A majority of Bison Nation somehow has managed to live with the beer ban just fine. For some of them, coping does involve a hybrid strategy of sneaking beverages right under the noses of the ticket-takers and tanking up to their hearts’ content in the parking lot. Tailgating may be beloved for its brats and Bison spirit, but it also provides the Brothers of the Brewski (and sisters, too) with a perfect opportunity to slake their thirst and top off their pregame party spirit prior to stumbling to their seats inside.

That the Dome is anything but dry on Game Day is universally understood. But little beknownst to the average Joe, unrest has struck the upper crust — not to mention the business-minded folk who’d like to squeeze every drop of profit out of those amber pulls.

Those who lease the lofty suites for $35,000 to $50,000 per year — Bison Nation’s own 1 percenters — are now honor-bound to abide by the same rules as the rest of game-goers. Of course, that doesn’t necessarily sentence them to hours — hours! — in a virtual beerless wasteland. Since the suite elite are welcome to store provisions in their private quarters between events, and since alcohol flows freely on the rest of those occasions, it might not be too much of a stretch to imagine there’s stock on hand.

And since neither Dome security nor campus cops police that neighborhood (as they do the rest of the facility), one might conclude that there’s little risk in drinking whenever they please, other than the damage to their tarnished honor. They’re already drinking up there. No question about it.
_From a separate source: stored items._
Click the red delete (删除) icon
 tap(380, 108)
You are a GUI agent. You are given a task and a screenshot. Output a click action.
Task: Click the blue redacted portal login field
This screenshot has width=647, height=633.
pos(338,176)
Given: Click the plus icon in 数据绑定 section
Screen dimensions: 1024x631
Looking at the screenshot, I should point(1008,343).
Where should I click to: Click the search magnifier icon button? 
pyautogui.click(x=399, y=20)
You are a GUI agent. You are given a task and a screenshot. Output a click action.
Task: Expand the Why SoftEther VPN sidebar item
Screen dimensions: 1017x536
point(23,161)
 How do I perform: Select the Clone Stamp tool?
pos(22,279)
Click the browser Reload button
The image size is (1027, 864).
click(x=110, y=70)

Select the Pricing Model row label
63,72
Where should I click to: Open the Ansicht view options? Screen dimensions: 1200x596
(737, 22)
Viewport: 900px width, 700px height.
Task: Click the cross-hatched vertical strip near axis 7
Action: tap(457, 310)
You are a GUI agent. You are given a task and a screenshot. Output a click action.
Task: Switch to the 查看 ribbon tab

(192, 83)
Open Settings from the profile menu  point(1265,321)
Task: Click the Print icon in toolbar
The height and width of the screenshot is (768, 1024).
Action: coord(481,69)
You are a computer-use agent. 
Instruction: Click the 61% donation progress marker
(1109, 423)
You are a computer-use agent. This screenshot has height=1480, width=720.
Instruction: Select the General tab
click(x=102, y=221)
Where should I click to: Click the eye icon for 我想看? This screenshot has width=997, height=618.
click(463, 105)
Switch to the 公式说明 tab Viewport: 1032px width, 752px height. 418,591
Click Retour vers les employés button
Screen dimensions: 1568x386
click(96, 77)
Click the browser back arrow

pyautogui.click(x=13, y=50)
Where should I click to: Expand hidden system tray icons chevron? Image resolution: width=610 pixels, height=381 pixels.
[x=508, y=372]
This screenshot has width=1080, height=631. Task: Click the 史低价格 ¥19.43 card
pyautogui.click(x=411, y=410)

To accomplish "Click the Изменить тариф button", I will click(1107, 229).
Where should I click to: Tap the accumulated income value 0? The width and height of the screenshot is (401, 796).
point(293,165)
So while the suits in suites might also give a lukewarm welcome to officially blessed private access on Game Day, the contingent who are beating the drums to lift the ban are surely the sad faces on the outside … the FargoDome beer vendors and budget-balancers who just hate watching all those gold American Express and Visa Platinum cards languishing for the duration of every game.

Beer revenue — it’s the camel sticking its nose under this particular tent. Like many other income-seeking schools, ours has quietly debated changing the rules — but only for those in private suites, where the hypocrisy won’t be so obvious.

Beer in the boxes is undoubtedly a sound profit strategy … as long as it’s kept on the down-low. As for keeping the common man quiet in North Dakota, though — the No. 1 beer-loving, binge-drinking state in all America — the phrase “dumb as a stump” comes to mind.

And so, at last, a populist cause has finally ignited real passion! From Everyman on talk radio to city commissioners and Mayor Mahoney, the cry has gone up: Beer for all, or none at all!

But just hold your horses. Let’s back up for a minute. What, precisely, is wrong with “none at all”?

Does drinking freely at college games (“outside of the student section,” advocates piously add) really benefit anything other than the bottom line? True, the concepts of beer and football have been grafted together so tightly by high-ticket professional sports that suds have become their lifeblood. But is NDSU really so ready for football prime time that it entirely forgets why football and other sports exist in the first place — not for the roaring crowds in the Coliseum, but for the students?

The Dome is packed with families of all ages on Game Day, from parents with infants swaddled in green and yellow to thrilled youngsters and teens who’ll be modeling their own behavior on the cheering adults around them. The seats are also occupied by thousands of sensible men and women who, though they may enjoy a brew or two themselves, would just as soon not have the experience spoiled by rude, obnoxious drunks whose sodden antics are not nearly as hilarious or heroic as they imagine.

Let’s hope the status quo — already less than stone sober — prevails in the Dome, from the suite life to the “peasants” down below. As for fans who really, really need to refuel to endure the tedium of two hours of Bison football: How about a big-screen TV and a 12-pack?

One thought on “NANCY EDMONDS HANSON: After Thought — Egalité, Fraternité and … Beer”

  • Katherine July 4, 2015 at 1:52 pm

    I’m in the cheering section for this column. Makes sense — is that too much to ask?